_The problem_. All of the records below need to be returned exactly.

------------------------------------------------------------------------

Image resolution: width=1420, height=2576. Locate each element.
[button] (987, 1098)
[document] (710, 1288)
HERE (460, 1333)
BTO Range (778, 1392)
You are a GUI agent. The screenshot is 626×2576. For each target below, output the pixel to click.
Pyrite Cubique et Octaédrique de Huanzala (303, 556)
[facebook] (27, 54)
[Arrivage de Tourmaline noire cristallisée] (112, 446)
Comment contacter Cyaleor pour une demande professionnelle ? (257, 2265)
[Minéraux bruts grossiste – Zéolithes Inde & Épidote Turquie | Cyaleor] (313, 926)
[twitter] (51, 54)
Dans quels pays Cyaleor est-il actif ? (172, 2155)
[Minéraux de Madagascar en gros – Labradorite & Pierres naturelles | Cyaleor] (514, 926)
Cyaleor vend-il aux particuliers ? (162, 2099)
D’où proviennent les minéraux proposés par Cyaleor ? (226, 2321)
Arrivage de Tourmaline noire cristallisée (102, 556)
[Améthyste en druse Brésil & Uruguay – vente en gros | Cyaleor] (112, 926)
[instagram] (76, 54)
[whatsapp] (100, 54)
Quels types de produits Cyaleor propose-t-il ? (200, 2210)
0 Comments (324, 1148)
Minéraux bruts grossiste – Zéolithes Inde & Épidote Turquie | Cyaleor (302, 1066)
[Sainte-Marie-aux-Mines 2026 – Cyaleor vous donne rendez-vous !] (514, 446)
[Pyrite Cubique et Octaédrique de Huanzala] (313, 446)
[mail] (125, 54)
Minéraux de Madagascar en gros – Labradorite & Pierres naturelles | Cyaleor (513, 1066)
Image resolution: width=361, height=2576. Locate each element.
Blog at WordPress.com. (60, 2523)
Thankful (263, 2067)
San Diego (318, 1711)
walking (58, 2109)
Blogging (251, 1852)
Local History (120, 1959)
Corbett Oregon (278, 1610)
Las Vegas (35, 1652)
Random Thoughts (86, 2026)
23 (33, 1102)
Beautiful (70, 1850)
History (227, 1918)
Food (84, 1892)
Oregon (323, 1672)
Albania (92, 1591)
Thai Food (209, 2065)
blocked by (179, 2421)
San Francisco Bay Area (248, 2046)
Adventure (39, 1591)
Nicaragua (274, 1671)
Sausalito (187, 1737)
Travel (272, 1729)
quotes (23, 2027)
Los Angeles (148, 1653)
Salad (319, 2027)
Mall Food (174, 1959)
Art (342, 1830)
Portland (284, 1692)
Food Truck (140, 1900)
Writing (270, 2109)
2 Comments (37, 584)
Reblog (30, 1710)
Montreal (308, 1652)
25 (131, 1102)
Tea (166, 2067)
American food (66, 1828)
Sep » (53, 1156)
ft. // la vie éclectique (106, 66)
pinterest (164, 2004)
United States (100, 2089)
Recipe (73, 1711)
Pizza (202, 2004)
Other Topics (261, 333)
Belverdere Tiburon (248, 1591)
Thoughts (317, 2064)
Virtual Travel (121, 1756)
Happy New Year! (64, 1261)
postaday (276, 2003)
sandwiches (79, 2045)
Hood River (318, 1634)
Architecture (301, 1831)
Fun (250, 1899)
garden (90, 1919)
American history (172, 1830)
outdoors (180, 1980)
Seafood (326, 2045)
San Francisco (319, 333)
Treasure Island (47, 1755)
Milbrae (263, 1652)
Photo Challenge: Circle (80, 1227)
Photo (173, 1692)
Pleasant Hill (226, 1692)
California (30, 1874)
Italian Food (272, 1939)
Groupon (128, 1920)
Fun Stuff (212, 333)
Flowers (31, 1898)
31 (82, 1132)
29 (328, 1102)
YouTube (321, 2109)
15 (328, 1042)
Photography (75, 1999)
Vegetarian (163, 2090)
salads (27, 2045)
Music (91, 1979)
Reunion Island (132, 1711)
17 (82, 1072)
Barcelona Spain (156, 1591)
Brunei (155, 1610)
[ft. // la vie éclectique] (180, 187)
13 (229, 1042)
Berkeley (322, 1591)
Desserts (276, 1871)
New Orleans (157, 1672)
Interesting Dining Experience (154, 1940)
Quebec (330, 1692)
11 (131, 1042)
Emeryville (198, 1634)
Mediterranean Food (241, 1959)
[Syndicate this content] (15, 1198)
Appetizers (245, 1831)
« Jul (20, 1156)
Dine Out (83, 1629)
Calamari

------------------------------------------------------------------------

_Solution to this problem_.
Image resolution: width=1420, height=2576. Locate each element.
[button] (987, 1098)
[document] (710, 1288)
HERE (460, 1333)
BTO Range (778, 1392)
You are a GUI agent. The screenshot is 626×2576. For each target below, output the pixel to click.
Pyrite Cubique et Octaédrique de Huanzala (303, 556)
[facebook] (27, 54)
[Arrivage de Tourmaline noire cristallisée] (112, 446)
Comment contacter Cyaleor pour une demande professionnelle ? (257, 2265)
[Minéraux bruts grossiste – Zéolithes Inde & Épidote Turquie | Cyaleor] (313, 926)
[twitter] (51, 54)
Dans quels pays Cyaleor est-il actif ? (172, 2155)
[Minéraux de Madagascar en gros – Labradorite & Pierres naturelles | Cyaleor] (514, 926)
Cyaleor vend-il aux particuliers ? (162, 2099)
D’où proviennent les minéraux proposés par Cyaleor ? (226, 2321)
Arrivage de Tourmaline noire cristallisée (102, 556)
[Améthyste en druse Brésil & Uruguay – vente en gros | Cyaleor] (112, 926)
[instagram] (76, 54)
[whatsapp] (100, 54)
Quels types de produits Cyaleor propose-t-il ? (200, 2210)
0 Comments (324, 1148)
Minéraux bruts grossiste – Zéolithes Inde & Épidote Turquie | Cyaleor (302, 1066)
[Sainte-Marie-aux-Mines 2026 – Cyaleor vous donne rendez-vous !] (514, 446)
[Pyrite Cubique et Octaédrique de Huanzala] (313, 446)
[mail] (125, 54)
Minéraux de Madagascar en gros – Labradorite & Pierres naturelles | Cyaleor (513, 1066)
Image resolution: width=361, height=2576. Locate each element.
Blog at WordPress.com. (60, 2523)
Thankful (263, 2067)
San Diego (318, 1711)
walking (58, 2109)
Blogging (251, 1852)
Local History (120, 1959)
Corbett Oregon (278, 1610)
Las Vegas (35, 1652)
Random Thoughts (86, 2026)
23 (33, 1102)
Beautiful (70, 1850)
History (227, 1918)
Food (84, 1892)
Oregon (323, 1672)
Albania (92, 1591)
Thai Food (209, 2065)
blocked by (179, 2421)
San Francisco Bay Area (248, 2046)
Adventure (39, 1591)
Nicaragua (274, 1671)
Sausalito (187, 1737)
Travel (272, 1729)
quotes (23, 2027)
Los Angeles (148, 1653)
Salad (319, 2027)
Mall Food (174, 1959)
Art (342, 1830)
Portland (284, 1692)
Food Truck (140, 1900)
Writing (270, 2109)
2 Comments (37, 584)
Reblog (30, 1710)
Montreal (308, 1652)
25 (131, 1102)
Tea (166, 2067)
American food (66, 1828)
Sep » (53, 1156)
ft. // la vie éclectique (106, 66)
pinterest (164, 2004)
United States (100, 2089)
Recipe (73, 1711)
Pizza (202, 2004)
Other Topics (261, 333)
Belverdere Tiburon (248, 1591)
Thoughts (317, 2064)
Virtual Travel (121, 1756)
Happy New Year! (64, 1261)
postaday (276, 2003)
sandwiches (79, 2045)
Hood River (318, 1634)
Architecture (301, 1831)
Fun (250, 1899)
garden (90, 1919)
American history (172, 1830)
outdoors (180, 1980)
Seafood (326, 2045)
San Francisco (319, 333)
Treasure Island (47, 1755)
Milbrae (263, 1652)
Photo Challenge: Circle (80, 1227)
Photo (173, 1692)
Pleasant Hill (226, 1692)
California (30, 1874)
Italian Food (272, 1939)
Groupon (128, 1920)
Fun Stuff (212, 333)
Flowers (31, 1898)
31 (82, 1132)
29 (328, 1102)
YouTube (321, 2109)
15 (328, 1042)
Photography (75, 1999)
Vegetarian (163, 2090)
salads (27, 2045)
Music (91, 1979)
Reunion Island (132, 1711)
17 (82, 1072)
Barcelona Spain (156, 1591)
Brunei (155, 1610)
[ft. // la vie éclectique] (180, 187)
13 (229, 1042)
Berkeley (322, 1591)
Desserts (276, 1871)
New Orleans (157, 1672)
Interesting Dining Experience (154, 1940)
Quebec (330, 1692)
11 (131, 1042)
Emeryville (198, 1634)
Mediterranean Food (241, 1959)
[Syndicate this content] (15, 1198)
Appetizers (245, 1831)
« Jul (20, 1156)
Dine Out (83, 1629)
Calamari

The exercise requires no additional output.